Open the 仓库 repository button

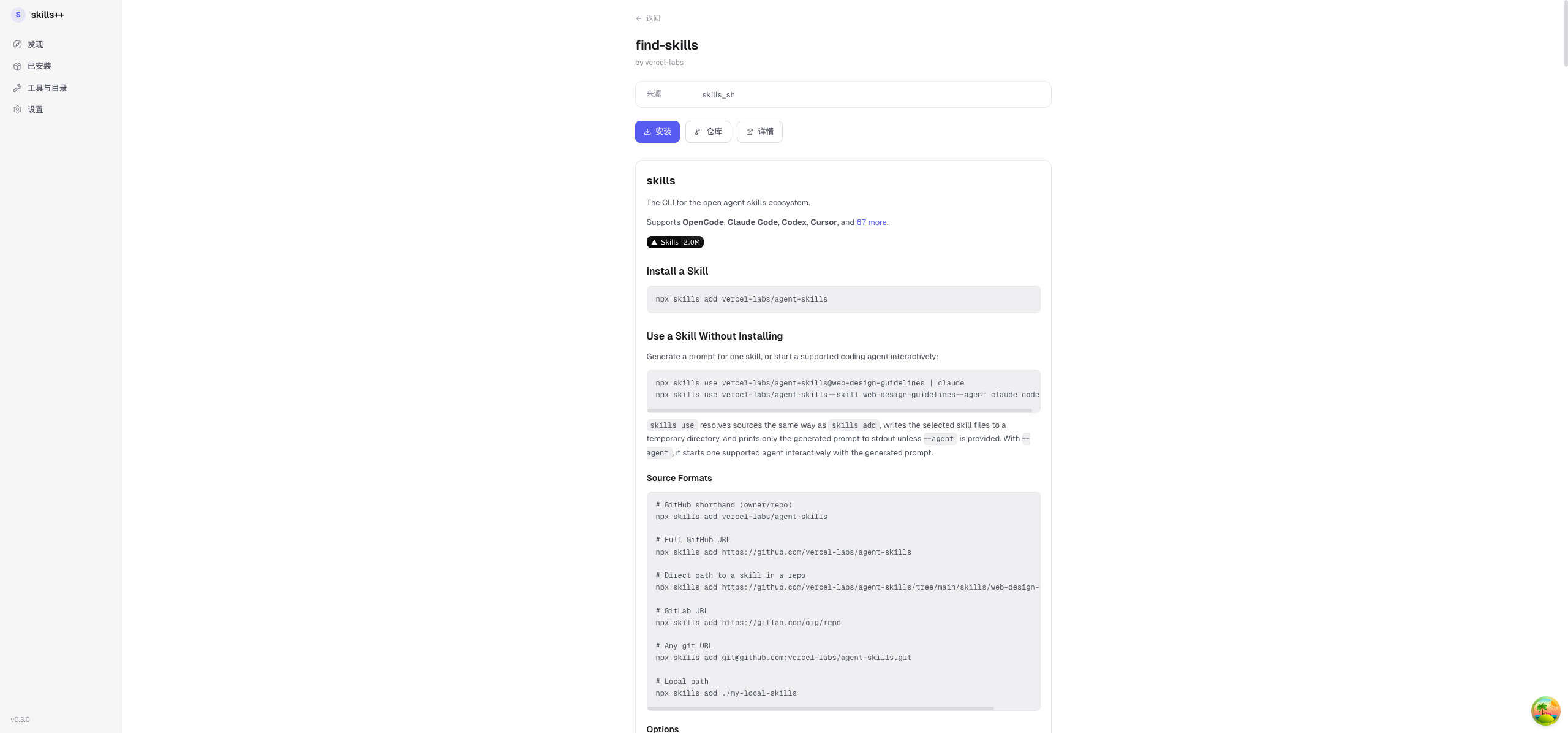point(708,132)
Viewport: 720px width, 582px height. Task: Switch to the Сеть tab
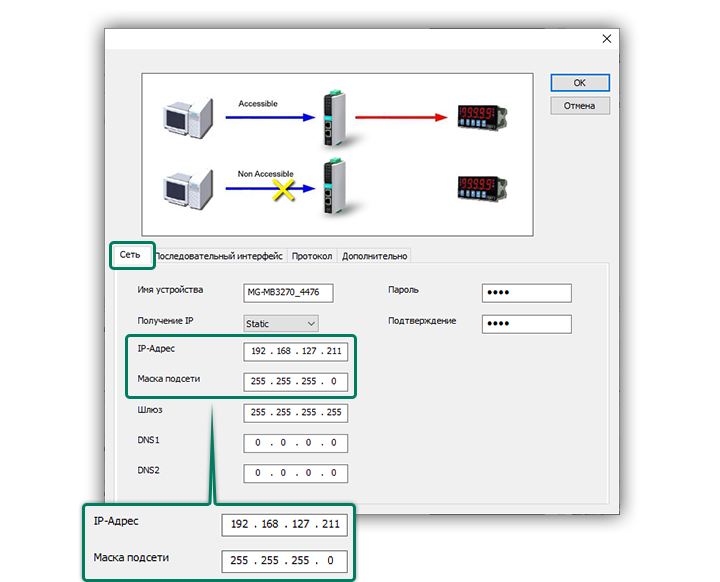130,256
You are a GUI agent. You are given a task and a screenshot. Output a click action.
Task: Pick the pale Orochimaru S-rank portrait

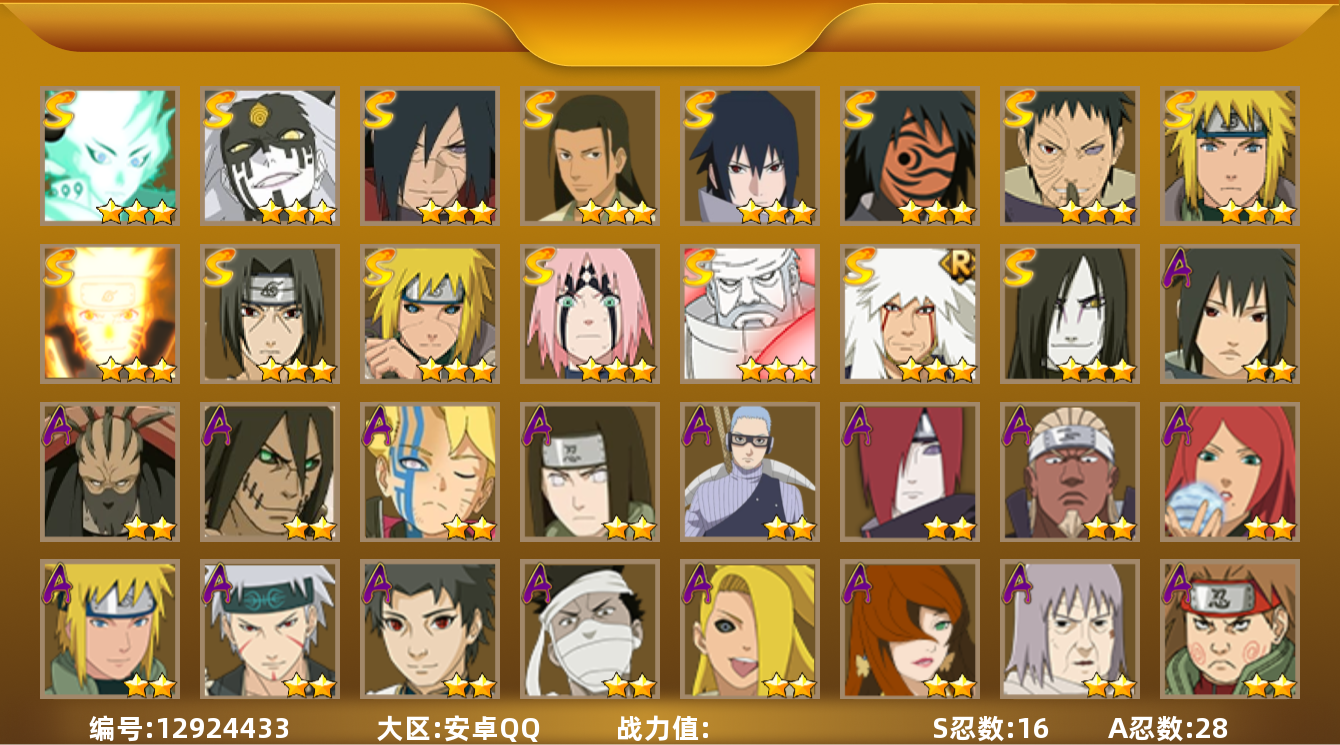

++++++

How to complete this task:
Word for word, return the material above, but drop the pictures.

Solution to this exercise:
Open the 仓库 repository button

point(708,132)
Viewport: 720px width, 582px height. Task: Switch to the Сеть tab
130,256
You are a GUI agent. You are given a task and a screenshot. Output a click action.
Task: Pick the pale Orochimaru S-rank portrait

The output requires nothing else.